Wer an Whisky denkt, der hat vermutlich sofort den berühmten Scotch, den amerikanischen Bourbon oder einen Whiskey aus Irland im Kopf. Diese Länder sind weltweit berühmt für ihre Whiskys, doch wie sieht das mit Japan aus? Ist das Land der aufgehenden Sonne nicht eher bekannt für alkoholische Getränke wie Sake? Weit gefehlt.
In den letzten Jahren haben sich japanische Whiskys zu den begehrtesten der Welt entwickelt und lassen Herzen von Whisky-Fans höher schlagen. Das Problem: Der Ansturm auf japanische Whiskys kam so schnell, dass die Destillerien mit der Nachfrage nicht zurechtkommen und die Preise geradezu explodieren. Aber wieso sind japanische Whiskys so besonders und was hat dazu geführt?
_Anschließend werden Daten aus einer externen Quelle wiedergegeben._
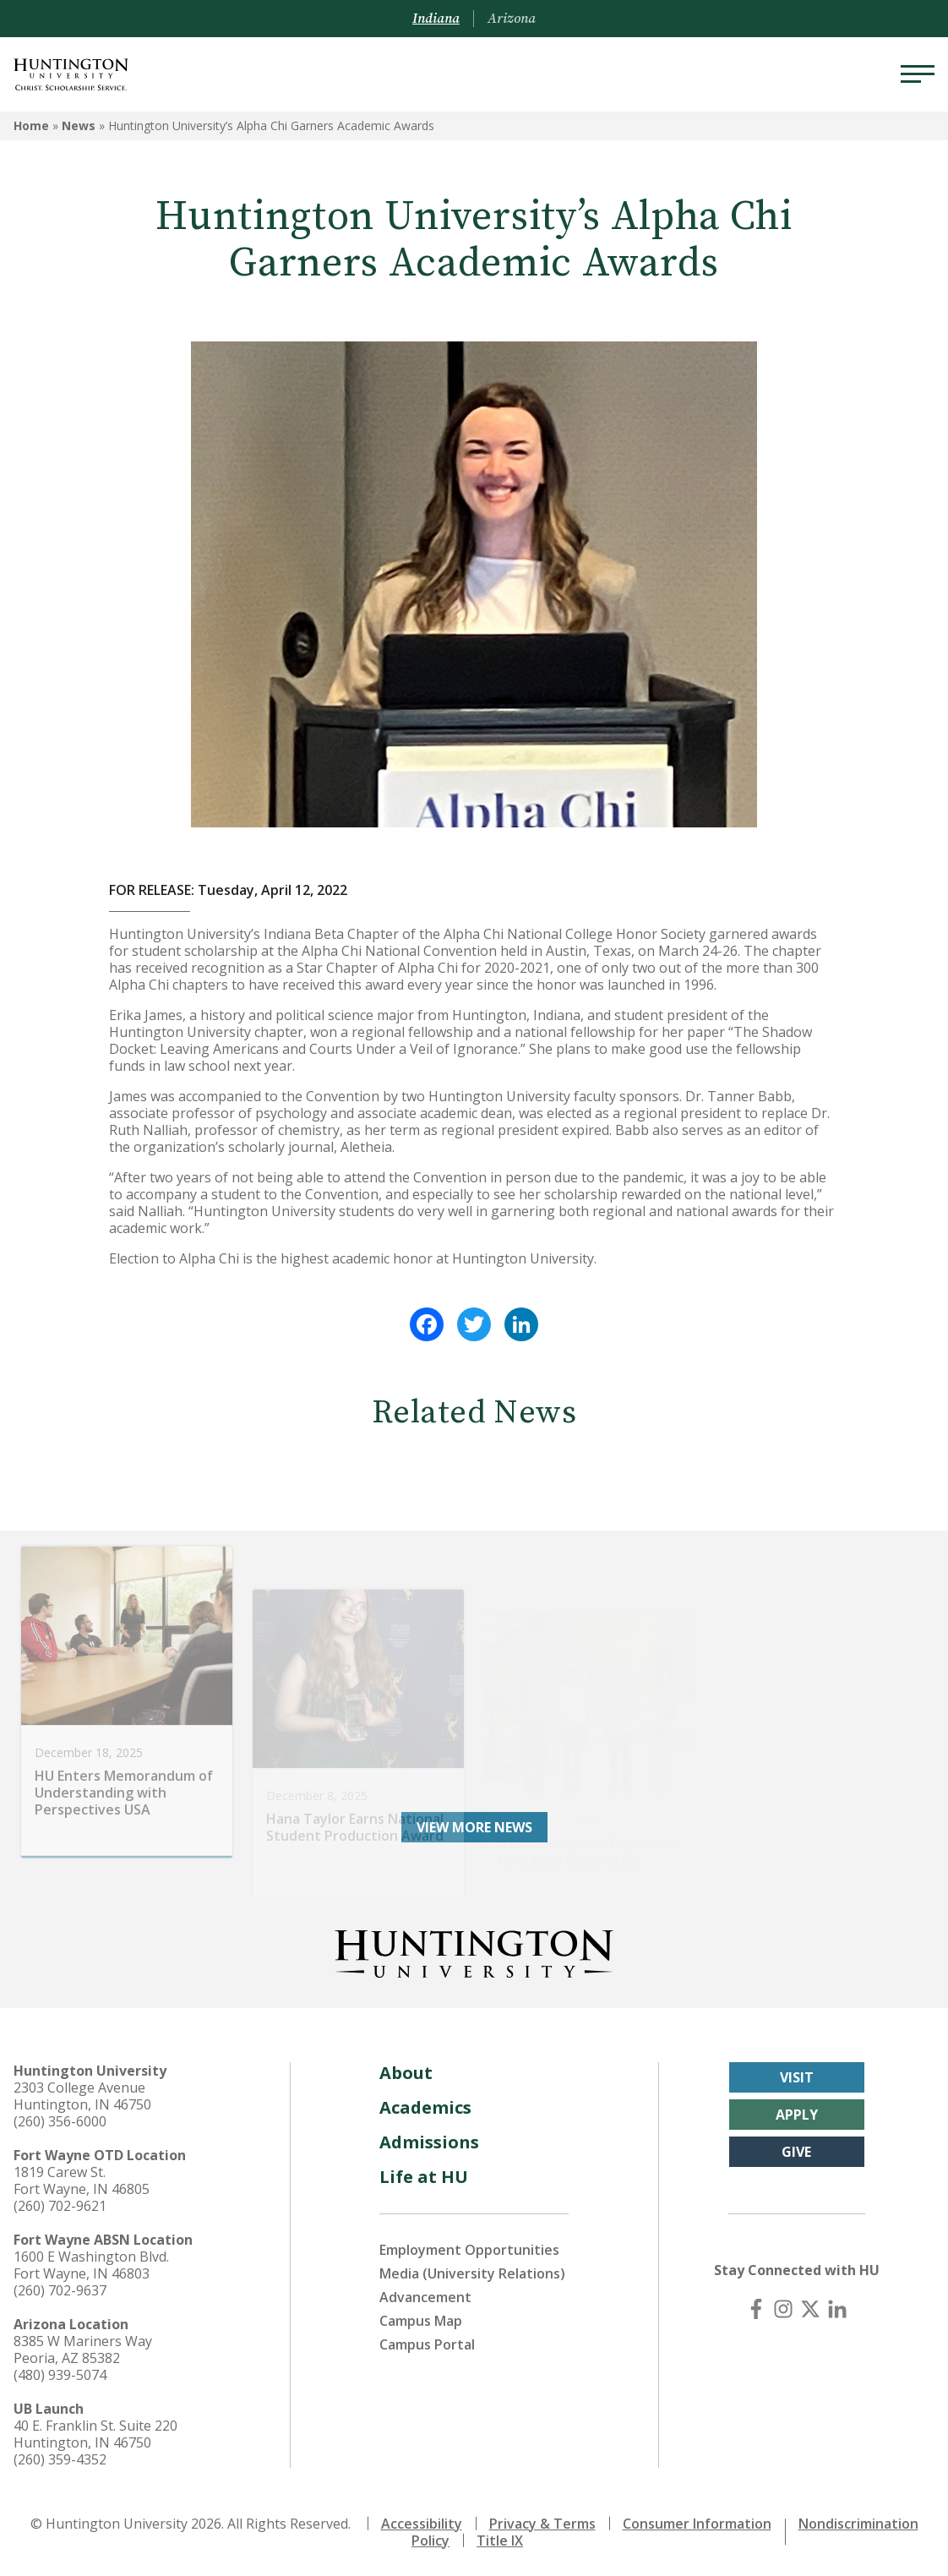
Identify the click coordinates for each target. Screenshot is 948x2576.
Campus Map (420, 2320)
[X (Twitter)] (810, 2309)
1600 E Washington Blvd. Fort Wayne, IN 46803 (91, 2265)
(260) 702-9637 (60, 2290)
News (78, 125)
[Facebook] (756, 2309)
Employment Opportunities (469, 2249)
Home (31, 125)
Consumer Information (697, 2523)
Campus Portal (427, 2344)
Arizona (512, 18)
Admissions (429, 2142)
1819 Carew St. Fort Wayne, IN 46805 (82, 2180)
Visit (797, 2077)
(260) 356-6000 (60, 2121)
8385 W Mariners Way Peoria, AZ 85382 (83, 2349)
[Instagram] (783, 2309)
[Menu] (917, 74)
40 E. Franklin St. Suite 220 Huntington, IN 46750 (95, 2434)
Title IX (500, 2540)
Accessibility (421, 2523)
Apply (797, 2114)
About (406, 2072)
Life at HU (423, 2176)
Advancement (425, 2297)
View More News (474, 1827)
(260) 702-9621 (60, 2206)
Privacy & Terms (542, 2523)
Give (796, 2151)
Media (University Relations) (472, 2273)
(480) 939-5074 (60, 2375)
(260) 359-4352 (60, 2459)
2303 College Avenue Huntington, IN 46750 (82, 2096)
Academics (425, 2107)
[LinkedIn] (837, 2309)
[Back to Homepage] (474, 1951)
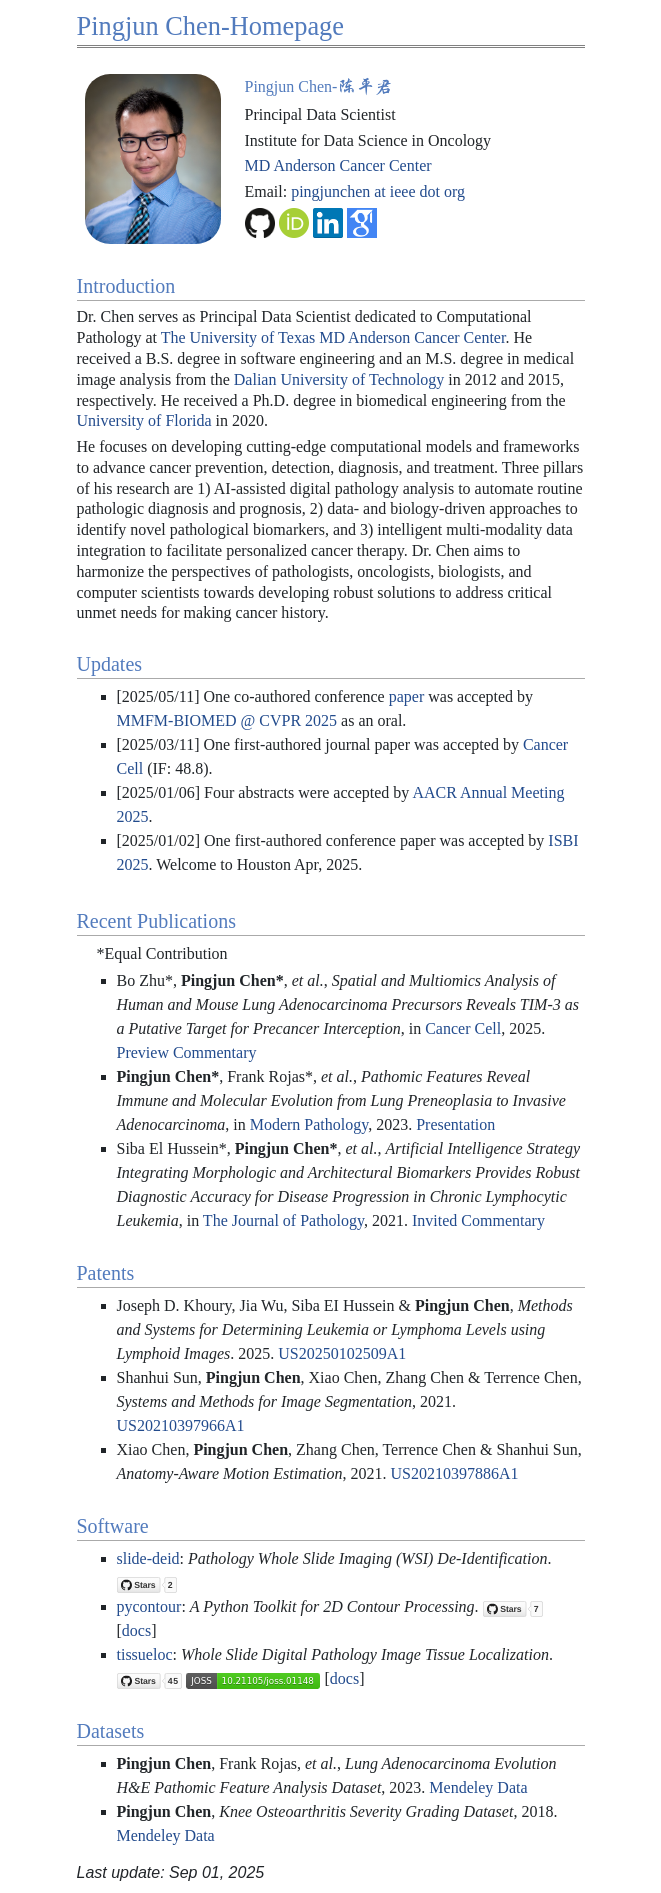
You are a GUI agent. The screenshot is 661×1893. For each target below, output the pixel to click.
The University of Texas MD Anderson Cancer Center (333, 337)
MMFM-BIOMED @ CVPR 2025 (227, 720)
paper (407, 696)
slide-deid (148, 1558)
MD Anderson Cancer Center (338, 165)
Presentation (455, 1124)
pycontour (149, 1606)
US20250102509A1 (342, 1353)
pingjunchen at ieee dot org (378, 191)
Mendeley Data (478, 1787)
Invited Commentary (478, 1220)
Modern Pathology (309, 1124)
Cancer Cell (463, 1028)
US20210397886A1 (455, 1473)
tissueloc (145, 1654)
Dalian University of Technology (339, 379)
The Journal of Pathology (283, 1220)
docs (136, 1630)
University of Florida (144, 420)
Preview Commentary (187, 1052)
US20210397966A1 (181, 1425)
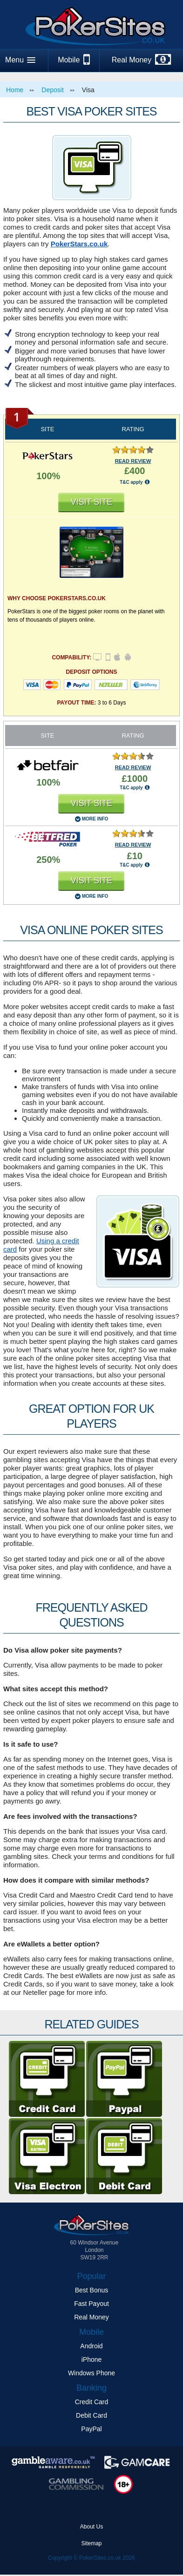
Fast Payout (91, 2303)
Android (91, 2346)
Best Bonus (91, 2290)
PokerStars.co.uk (79, 244)
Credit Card (91, 2402)
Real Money (141, 59)
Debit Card (91, 2415)
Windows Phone (91, 2373)
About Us (91, 2526)
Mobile (74, 59)
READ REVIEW (133, 461)
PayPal (91, 2429)
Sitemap (91, 2543)
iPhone (91, 2359)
Geschichte japanischer Whiskys
Um zu verstehen, was japanische Whiskys so besonders macht, muss man einen Blick auf die Vergangenheit werfen. Zwei Namen, die in Verbindung mit Whiskys aus Japan immer wieder fallen, sind Taketsuru Masataka und Torii Shinjirō. Sie sind zwei der Hauptfiguren, die japanischen Whisky stark geprägt haben und deren Firmen beziehungsweise Destillerien noch heute den Markt dominieren. Das Spannende an der Geschichte ist allerdings,wie sich die Wege der beiden in der Vergangenheit gekreuzt haben.
Torii Shinjirō ist der Gründer des weltweit bekannten Spirituosenherstellers Suntory. Im Jahr 1899, noch unter dem Namen Kotobukiya gegründet, ist Suntory heute einer der weltweiten Marktführer im Whisky-Segment. Dabei vereint das Unternehmen nicht nur die bekanntesten japanischen Destillerien Yamazaki, Hakushu und Hibiki unter einem Dach, sondern ist mittlerweile auch im Besitz vieler schottischer Destillerien. Torii Shinjirō war einer der ersten, der japanischen Whisky nach schottischem Vorbild produzieren wollte.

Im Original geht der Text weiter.